While 111 deceased homeless people were remembered, the prayer vigil Saturday also urged mourners to take steps to avoid their own deaths.
“These were our friends and neighbors and they went to our schools,” said Donnie Dee, director of the faith-based nonprofit San Diego Rescue Mission. “And they died alone and didn’t have a service, so this is somewhat a service as we remember their lives.
“For our clients, today is a reminder for you of what could happen if you don’t finish the program, if we don’t work on this together.”
Clients of the mission walked to Waterfront Park for the 18th annual vigil that included prayer, testimonials, encouragement and song.
Stefanie, a 52-year-old mission client, watched the service from the fountain near Harbor Avenue.

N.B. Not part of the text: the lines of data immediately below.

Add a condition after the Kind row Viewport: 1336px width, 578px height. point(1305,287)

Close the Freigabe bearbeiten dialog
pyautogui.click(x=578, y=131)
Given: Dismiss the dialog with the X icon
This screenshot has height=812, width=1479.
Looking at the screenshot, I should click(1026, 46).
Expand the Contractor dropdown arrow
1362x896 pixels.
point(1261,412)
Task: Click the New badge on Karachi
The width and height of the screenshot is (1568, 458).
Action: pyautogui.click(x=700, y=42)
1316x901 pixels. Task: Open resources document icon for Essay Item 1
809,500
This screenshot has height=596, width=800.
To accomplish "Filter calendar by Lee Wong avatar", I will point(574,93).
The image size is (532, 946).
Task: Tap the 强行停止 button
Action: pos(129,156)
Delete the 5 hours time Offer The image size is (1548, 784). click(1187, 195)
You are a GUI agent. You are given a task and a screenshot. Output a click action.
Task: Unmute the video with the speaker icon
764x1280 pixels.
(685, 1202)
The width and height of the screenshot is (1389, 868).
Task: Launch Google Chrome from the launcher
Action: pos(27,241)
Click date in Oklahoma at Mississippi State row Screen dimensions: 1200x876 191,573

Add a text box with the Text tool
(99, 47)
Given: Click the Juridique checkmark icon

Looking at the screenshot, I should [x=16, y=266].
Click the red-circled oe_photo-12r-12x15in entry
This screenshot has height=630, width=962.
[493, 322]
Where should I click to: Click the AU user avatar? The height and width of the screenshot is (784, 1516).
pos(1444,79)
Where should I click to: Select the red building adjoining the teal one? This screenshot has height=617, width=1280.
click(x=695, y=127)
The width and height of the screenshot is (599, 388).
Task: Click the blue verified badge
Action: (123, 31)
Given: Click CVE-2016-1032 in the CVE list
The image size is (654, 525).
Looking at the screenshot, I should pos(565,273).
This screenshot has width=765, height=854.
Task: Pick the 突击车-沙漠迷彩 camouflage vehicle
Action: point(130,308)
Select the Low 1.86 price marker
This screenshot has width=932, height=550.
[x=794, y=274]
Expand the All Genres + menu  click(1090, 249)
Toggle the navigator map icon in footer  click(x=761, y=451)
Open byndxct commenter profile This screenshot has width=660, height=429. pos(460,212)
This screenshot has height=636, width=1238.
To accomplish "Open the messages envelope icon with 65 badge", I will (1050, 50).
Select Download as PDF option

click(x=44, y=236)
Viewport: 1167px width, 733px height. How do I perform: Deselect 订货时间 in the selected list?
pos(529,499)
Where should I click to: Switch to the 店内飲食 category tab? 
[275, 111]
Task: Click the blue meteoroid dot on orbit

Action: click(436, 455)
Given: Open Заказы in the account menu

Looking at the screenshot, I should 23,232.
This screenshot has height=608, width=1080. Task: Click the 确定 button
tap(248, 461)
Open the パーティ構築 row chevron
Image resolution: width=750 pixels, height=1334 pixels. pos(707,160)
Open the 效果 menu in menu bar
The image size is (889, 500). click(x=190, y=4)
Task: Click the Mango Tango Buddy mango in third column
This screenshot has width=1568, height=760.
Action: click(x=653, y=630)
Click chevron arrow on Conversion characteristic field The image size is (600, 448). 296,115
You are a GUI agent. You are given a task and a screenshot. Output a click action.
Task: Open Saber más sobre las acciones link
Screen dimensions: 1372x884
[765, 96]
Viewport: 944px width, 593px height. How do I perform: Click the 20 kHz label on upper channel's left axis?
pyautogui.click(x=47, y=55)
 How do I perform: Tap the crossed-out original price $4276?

“It’s an amazing ceremony,” she said. “A hundred and eleven people died last year and nobody had a service for them, nobody remembered them. Nobody wept over them, and this is what we are doing.”
By remembering them, she said, “we’re giving them our love and our attention. And we’re trying to make a change so this doesn’t happen.”
A bell was rung, and participants came up one at a time to place symbolic pairs of shoes on the steps of the County Administration Center.
With arms outstretched, they prayed. At one point they were urged to acknowledge the people seated near them as a show of support.
What caused 111 homeless people to die in the county last year?
Dee suggested their own distress was a factor.
“They are alone and not eating and they have no help or support and they think there is no future,” said the mission director.
Dee said he thought the biggest obstacle to overcome isn’t drugs and alcohol. It’s not job training.
“It’s shame,” he said at the end of the ceremony.
Dee continued: “And if we can engage people and let them know that they are not alone, that there are other people who have overcome what they have overcome, then they won’t seem so helpless and ultimately end up in a spot where this issue takes their lives.”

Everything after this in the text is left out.